王さんは、東武鉄道の特急で野球場をイメージした新桐生駅に到着。小倉クラッチ・スタジアム(桐生球場)や野球の「聖地・名所150選」に選ばれた桐生新川球場跡(現新川公園)を回り、スポーツ科学の最新機器を導入した施設「球都桐生野球ラボ」を見学した。
地元の中学生硬式野球クラブ「桐生南ポニーリーグ」の練習を見守った後、選手約100人に「野球は一気にうまくはならない。基本はキャッチボール。相手の胸にしっかり投げ込むことが大切。地域が熱心に支えてくれる恵まれた環境で、がんばって欲しい」と助言。
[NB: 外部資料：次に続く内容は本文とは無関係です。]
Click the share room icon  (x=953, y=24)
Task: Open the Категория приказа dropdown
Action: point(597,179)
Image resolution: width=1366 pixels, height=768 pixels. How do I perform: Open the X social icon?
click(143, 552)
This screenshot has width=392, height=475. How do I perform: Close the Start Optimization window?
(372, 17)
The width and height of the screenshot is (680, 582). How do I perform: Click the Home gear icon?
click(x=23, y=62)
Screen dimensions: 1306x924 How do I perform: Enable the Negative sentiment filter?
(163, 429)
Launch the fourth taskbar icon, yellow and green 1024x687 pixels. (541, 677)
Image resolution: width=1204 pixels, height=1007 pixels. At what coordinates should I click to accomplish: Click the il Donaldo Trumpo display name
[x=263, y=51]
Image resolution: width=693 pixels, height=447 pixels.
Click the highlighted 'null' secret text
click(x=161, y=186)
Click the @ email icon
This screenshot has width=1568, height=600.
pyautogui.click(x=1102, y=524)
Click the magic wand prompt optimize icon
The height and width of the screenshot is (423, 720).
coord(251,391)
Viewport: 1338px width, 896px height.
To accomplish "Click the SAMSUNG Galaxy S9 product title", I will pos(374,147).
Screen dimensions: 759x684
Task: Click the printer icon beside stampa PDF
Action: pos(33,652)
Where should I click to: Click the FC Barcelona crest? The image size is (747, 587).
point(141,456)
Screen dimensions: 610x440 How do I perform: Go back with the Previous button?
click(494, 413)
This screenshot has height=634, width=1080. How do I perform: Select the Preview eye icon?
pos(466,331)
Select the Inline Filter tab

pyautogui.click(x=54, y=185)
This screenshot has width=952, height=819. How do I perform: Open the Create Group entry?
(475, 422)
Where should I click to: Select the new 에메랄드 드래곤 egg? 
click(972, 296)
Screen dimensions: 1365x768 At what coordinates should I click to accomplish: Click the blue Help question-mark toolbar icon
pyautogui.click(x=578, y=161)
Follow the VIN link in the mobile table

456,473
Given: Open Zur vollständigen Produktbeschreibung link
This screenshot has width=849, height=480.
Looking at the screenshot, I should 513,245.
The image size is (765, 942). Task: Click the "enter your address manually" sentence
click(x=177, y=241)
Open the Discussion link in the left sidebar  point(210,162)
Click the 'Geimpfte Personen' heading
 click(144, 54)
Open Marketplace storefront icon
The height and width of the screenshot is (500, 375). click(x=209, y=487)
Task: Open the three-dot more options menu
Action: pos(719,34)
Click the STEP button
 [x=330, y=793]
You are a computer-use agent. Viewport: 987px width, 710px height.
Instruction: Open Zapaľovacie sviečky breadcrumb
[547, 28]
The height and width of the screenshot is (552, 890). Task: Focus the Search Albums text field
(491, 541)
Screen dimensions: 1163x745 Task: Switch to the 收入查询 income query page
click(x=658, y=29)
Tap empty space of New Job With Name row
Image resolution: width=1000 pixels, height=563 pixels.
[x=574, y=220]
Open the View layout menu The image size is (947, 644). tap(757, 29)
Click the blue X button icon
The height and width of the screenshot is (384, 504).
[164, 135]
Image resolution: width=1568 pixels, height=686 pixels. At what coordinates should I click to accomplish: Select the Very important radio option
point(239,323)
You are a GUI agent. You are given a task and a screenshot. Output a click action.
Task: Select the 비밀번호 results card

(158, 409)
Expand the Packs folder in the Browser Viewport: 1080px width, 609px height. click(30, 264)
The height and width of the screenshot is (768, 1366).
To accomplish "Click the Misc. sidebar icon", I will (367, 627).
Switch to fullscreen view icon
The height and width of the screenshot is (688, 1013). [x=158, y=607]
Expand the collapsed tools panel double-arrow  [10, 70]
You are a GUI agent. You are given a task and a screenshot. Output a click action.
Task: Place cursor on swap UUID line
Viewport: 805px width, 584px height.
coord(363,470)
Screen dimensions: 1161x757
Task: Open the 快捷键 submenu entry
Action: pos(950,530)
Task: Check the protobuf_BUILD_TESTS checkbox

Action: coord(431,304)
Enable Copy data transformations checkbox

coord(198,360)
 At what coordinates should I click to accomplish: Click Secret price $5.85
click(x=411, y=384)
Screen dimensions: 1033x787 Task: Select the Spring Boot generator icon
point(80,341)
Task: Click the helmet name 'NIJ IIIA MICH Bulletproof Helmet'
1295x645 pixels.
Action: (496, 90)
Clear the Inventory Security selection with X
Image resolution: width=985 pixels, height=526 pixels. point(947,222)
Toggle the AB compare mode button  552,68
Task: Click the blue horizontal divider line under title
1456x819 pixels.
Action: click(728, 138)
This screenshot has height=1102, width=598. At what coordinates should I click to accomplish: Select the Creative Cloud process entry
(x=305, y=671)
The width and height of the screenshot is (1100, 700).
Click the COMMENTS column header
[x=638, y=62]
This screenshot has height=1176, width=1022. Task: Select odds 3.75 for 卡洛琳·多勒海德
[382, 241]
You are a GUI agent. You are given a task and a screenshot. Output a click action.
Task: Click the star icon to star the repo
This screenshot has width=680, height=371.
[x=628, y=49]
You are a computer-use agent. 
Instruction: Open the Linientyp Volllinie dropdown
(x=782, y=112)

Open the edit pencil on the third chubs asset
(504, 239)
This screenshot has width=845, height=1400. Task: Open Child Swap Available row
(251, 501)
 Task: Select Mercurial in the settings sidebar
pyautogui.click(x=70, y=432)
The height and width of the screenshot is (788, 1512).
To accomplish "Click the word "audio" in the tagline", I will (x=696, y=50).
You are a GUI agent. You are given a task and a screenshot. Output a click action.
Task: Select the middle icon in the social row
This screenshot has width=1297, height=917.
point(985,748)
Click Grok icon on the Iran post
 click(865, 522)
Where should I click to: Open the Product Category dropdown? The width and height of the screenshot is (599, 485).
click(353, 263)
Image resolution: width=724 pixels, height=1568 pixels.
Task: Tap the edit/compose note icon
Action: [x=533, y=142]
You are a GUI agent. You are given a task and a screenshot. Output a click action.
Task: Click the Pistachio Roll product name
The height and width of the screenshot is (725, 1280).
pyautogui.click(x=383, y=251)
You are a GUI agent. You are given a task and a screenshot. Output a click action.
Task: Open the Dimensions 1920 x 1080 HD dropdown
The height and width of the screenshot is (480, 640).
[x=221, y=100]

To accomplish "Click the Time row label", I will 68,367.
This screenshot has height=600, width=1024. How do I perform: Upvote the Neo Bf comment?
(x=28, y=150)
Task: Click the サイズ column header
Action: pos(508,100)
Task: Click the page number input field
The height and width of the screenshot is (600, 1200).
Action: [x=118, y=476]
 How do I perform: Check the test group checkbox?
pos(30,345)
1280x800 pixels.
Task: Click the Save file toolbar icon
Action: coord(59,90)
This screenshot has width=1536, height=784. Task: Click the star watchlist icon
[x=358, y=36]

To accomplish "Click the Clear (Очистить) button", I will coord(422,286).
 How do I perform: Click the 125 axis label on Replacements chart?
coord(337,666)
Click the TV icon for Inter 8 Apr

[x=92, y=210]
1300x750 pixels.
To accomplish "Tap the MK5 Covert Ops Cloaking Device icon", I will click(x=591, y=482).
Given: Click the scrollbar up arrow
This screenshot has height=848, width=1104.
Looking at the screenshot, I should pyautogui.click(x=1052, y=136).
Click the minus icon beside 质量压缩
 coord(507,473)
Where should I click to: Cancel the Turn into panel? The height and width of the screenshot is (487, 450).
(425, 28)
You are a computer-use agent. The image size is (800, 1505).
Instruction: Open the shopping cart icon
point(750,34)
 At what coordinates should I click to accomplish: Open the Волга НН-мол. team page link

旧桐生南高校の跡地を活用し、23日にオープンした「球都桐生歴史館」では、王さんが1956年6月9日に早稲田実業の1年生投手として桐生高校と対戦した際のスコアブックや実際にマウンドに上がった新川球場の写真を懐かしそうに眺めていた。
視察後、王さんは「ヒットを1本打っててよかった」と笑いながら話し、「桐生が日本の野球を支えてくれると思うほど組織的にしっかりしていた。選手たちは目標が立てやすく、うまくなる環境が整っている。野球界の将来が楽しみ」と話していた。
また、荒木恵司市長は「野球を通じ、人が育ち、地域が変わる。王さんの来訪は桐生にとって『歴史的な一日』。未来へ向けたさらなる一歩にしたい」とコメントした。
球都桐生ウィーク2025は9月10日まで。31日には市内中心部でフードスタジアムが開催されるほか、最終日の午前10時からはJR桐生駅で、大人気野球漫画「ダイヤのA」主人公の沢村栄純(えいじゅん)のモニュメントお披露目式が開かれる。日程などは市のホームページなどで公開している。(小幡淳一)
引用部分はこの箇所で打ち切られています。